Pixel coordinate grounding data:

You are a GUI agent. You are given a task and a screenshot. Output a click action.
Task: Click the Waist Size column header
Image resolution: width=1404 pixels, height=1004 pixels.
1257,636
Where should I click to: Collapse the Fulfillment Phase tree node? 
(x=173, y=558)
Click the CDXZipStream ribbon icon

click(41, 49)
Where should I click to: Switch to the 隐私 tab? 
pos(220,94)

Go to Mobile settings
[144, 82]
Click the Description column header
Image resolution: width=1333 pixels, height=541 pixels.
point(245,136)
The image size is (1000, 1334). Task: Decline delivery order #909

Exercise aim:
Set down exactly, and only, the lines from the one containing "Where should I click to: Switch" to the final line of the data.

Task answer:
Where should I click to: Switch to the 隐私 tab? 
pos(220,94)

Go to Mobile settings
[144, 82]
Click the Description column header
Image resolution: width=1333 pixels, height=541 pixels.
point(245,136)
The image size is (1000, 1334). Task: Decline delivery order #909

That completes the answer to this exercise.